Burning Man takes place in a sun-ravaged temporary city some 8 kilometers wide that rises out of the open desert each summer only to vanish again after the event is over. For a few brief days, the ephemeral metropolis known as Black Rock City ranks among the largest communities in the state of Nevada. It's a place of breathtaking diversity, a coming together of freethinking artists, dancers, performers, DJs, musicians, designers, hedonists, and exhibitionists of every stripe.
But Burning Man is more than just a week-long spectacle. As festival veterans are quick to point out, the festival is distinguished by a unique, perhaps even visionary, ethos. The rules of the game are radical self-reliance and creative self-expression.

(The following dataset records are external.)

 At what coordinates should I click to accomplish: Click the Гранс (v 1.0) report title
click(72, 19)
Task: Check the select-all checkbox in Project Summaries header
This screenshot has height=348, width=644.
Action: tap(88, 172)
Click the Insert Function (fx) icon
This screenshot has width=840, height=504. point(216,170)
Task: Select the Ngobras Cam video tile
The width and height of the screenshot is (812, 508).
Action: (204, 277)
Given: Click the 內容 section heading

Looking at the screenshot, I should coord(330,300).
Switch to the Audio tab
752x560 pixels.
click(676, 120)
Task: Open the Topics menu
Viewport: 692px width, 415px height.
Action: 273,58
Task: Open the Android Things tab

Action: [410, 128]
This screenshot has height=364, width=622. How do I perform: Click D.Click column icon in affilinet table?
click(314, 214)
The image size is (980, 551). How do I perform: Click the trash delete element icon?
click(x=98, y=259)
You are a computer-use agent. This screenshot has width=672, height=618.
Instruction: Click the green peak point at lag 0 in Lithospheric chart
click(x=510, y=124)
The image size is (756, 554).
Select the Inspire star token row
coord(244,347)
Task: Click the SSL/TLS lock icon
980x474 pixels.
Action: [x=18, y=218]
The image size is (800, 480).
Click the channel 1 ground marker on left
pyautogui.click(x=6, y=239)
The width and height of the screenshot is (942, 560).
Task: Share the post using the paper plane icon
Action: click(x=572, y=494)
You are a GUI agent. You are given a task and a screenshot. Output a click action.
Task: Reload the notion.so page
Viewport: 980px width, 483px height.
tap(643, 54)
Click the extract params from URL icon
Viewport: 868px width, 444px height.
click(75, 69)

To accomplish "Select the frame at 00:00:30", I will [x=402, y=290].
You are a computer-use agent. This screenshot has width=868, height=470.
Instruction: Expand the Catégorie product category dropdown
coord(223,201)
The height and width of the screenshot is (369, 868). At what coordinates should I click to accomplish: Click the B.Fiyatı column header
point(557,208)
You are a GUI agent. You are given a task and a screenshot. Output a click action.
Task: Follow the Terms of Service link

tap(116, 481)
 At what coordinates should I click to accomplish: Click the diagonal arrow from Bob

Burning Man attempts to invert many of the rules of normal society — most notably the exchange of money. Besides coffee and ice, there is no commerce of any kind at the event. Participants must bring everything needed for survival in the desert during the event, including water. And, in keeping with its strong environmental code of conduct, they must pack everything out and "leave no trace," returning the desert to its original pristine state by week's end.
Participants are also urged to immerse and express themselves in some creative capacity — through making art, playing music, dressing up, walking on stilts, or simply being beautiful. Burning Man says, in effect, don't come unless you can contribute something fun, playful, glamorous, or intoxicating to the proceedings.
For many participants, it's a deeply transformative experience, one where they are encouraged to break out of the confines of old identities and express themselves in new and inventive ways. The result is a loosely structured event marked by a kind of unabashed creativity that is sometimes silly, often weird, occasionally brilliant, and always wildly entertaining.